“I’m fine,” Gregory said before returning to the window. I watched him walk away. He was older than everyone else in the room, yet he stood on the outskirts, removed. I only heard his name as a summoning or a curse. Gregory stared at the blue dress Collin handed to Nora, his face unreadable.
Nora hissed. “Why is it this color?” It looked black in the photo.
“I don’t know, but I want to find out why and who is responsible.”
“You didn’t make me wear it?” I asked, unable to stop myself.
Collin turned his head toward me, his face tense. “You thought I did this?”
“Of course I did. It came in a black box like my lens.” I glanced toward my lap. “I was told the lens was from the Illum. That they sometimes send their—” The wordplaythingcaught in my throat. “They send stuff to people like me. You said we should get the dinner with my birth family out of the way.” I didn’t look up to see how my birth brothers took that. “Then you didn’t show. You left me alone with them. I thought it was a particularly cruel trial.”
Collin leaned forward. “I intended to be there. My duties as an Illum have to come first. I have only sent you things I thought you might want and enjoy. I did not send you this.”
“What else was I supposed to think?” All the hateful things Vincent had said my entire life twirled with the Academy’s rules, spinning me lower and lower. “I am a Defect, a visual Defect. My own Elite birth family wants to eliminate me.”
Collin moved closer, his long legs bracketing mine. I froze, heart thumping hard.
“Leave us.”
A flurry of movement erupted around us as the others made to leave.
Collin didn’t glance their way. “Maybe I didn’t make myself clear in the Garden, so let me tell you again. I quit caring about the Elite’s opinions long ago.” Collin reached for me, then let his hand fall between his legs. “Emeline, you are an extension of me now.” Slippers scuffed against the floor, lithe steps faltering. Collin held my gaze. “If someone hurts you, I take it personally.”

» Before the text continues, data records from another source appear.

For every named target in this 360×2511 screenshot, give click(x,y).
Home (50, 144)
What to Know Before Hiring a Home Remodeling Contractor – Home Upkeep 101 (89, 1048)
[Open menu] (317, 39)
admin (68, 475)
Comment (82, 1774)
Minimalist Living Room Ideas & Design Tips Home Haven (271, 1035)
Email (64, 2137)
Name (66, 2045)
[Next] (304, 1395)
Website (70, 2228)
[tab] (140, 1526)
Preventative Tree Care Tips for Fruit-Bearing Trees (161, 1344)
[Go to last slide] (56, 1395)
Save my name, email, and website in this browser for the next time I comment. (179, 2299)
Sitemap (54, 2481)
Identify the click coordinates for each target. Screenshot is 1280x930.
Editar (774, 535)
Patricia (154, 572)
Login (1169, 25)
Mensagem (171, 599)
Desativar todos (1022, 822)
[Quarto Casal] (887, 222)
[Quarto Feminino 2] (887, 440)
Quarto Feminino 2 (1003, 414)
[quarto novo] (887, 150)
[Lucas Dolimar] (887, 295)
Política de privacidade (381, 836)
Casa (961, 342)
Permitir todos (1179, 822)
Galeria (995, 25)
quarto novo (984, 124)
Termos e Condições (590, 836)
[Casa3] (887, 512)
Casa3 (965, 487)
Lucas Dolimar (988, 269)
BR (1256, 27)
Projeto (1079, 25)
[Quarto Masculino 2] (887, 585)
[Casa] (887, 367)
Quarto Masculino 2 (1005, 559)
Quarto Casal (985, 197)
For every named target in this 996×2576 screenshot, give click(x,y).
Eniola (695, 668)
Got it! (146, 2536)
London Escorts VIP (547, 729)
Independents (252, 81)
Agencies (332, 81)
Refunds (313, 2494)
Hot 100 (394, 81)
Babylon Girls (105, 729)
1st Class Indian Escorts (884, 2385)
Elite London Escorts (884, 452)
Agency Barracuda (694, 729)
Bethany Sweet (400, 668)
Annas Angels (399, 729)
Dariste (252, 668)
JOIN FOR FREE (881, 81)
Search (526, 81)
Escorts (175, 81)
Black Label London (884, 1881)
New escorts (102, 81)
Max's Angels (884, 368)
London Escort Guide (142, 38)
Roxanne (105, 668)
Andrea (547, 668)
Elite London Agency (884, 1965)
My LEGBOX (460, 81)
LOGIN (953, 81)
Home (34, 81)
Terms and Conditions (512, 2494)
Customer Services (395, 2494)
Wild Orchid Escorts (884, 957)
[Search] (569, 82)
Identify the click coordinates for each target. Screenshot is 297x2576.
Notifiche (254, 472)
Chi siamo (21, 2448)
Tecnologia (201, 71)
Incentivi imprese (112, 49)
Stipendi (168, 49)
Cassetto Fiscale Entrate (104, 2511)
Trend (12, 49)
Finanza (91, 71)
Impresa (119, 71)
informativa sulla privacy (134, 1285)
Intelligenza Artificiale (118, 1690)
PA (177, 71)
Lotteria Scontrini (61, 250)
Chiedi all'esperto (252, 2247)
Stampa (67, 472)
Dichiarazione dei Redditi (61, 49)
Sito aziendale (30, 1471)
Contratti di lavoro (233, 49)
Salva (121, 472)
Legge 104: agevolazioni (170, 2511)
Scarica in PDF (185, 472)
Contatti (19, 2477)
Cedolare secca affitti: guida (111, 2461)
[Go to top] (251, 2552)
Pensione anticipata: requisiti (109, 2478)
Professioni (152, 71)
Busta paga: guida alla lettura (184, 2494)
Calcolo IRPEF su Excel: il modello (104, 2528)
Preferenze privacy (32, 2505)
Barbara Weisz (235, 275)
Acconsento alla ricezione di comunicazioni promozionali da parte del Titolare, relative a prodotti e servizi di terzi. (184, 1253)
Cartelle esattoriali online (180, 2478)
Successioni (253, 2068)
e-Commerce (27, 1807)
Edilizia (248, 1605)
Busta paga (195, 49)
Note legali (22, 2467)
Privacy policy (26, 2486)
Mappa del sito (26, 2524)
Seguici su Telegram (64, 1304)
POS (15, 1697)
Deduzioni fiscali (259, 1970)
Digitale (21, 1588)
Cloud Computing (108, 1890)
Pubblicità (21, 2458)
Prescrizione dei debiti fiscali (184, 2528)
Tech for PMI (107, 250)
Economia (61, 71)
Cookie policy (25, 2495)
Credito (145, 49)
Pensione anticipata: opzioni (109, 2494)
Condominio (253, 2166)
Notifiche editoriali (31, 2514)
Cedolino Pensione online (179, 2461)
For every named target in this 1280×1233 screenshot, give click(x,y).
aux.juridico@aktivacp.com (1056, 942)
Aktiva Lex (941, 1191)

Power churned in Collin’s eyes as his jaw bulged. My pulse fluttered helplessly as all of him remained focused on me. Defect and all. Maybe I should fear the power I saw—the viciousness he directed at my birth family in the Sphere. How he could damn me to elimination with a breath. Instead, I leaned forward. The corner of Collin’s lips tugged up, the power shifting into something else entirely, something I couldn’t quite place as his gaze found my lips.
“You may speak plainly,” he told me.
I knew that wasn’t true. I had spoken too plainly and others paid the price. I didn’t know who Collin was in the clouds when I wasn’t around. Gregory had called him the Enforcer. I leaned back, away from his all-encompassing orbit I seemed afflicted by. Rose and Violet had been hurt. Hal had miraculously managed to remain invisible to the Illum. I swallowed my questions for their sake—Violet, Rose, and Hal. The cost of my curiosity was too much.
I looked to find the others congregating just outside the room. Nora leaned toward us, not at all inconspicuously, the blue gown still in her hands.
“Busybodies,” Collin grumbled, disgruntled fondness in his voice, and surprise flashed through me. “Nora, do you recognize the gown?”
“Not off the top of my mind, but it fits her well in the photo,” Nora called over, and they reentered the room. “Whoever made it had a good idea of her measurements.” I swore Collin hid a smirk at her quick response. He hadn’t even raised his voice to ask her, but when I looked again, his smile was gone.
“Have your seamstress look at it. See what she can tell us. Gregory, take the dress,” Collin ordered. “Nora, are you and William free in three days?”
“I believe so,” she said, gripping the dress tightly as Gregory approached her.
“Phillip, update their MINDs,” Collin said. “Emeline and I will dine with them. At the Pond—is it still your favorite place, Nora?”
Gregory snatched the dress from Nora’s grip, turning without a word as he walked out onto the balcony, undeterred by the frigid wind.
“Always,” Nora said quietly. I didn’t miss how her eyes had followed Gregory to where he stood at the balcony edge, the blue dress whipping wildly in the wind.
“Good. Summon a Pod for Gregory, Phillip,” Collin instructed. “Add Nora’s seamstress to his MIND. Begin running interference—last night stays close. Document Gregory’s breach of curfew and be certain nothing befalls Emeline. Make it a trial or something.” None of it made sense to me but it did to Phillip. He pulled out his Comm Device and began typing away.
“I—” I began but bit my tongue.
“You what?” Collin asked, turning toward me fully.
“What do you mean running interference?”
“And Vincent?” Phillip interrupted, his eyes on his device.
“You can leave that to me,” Collin told him, his sapphire eyes cold. A shiver ran up my spine.
“Pardon, your morning meals are ready,” an attendant stated before disappearing.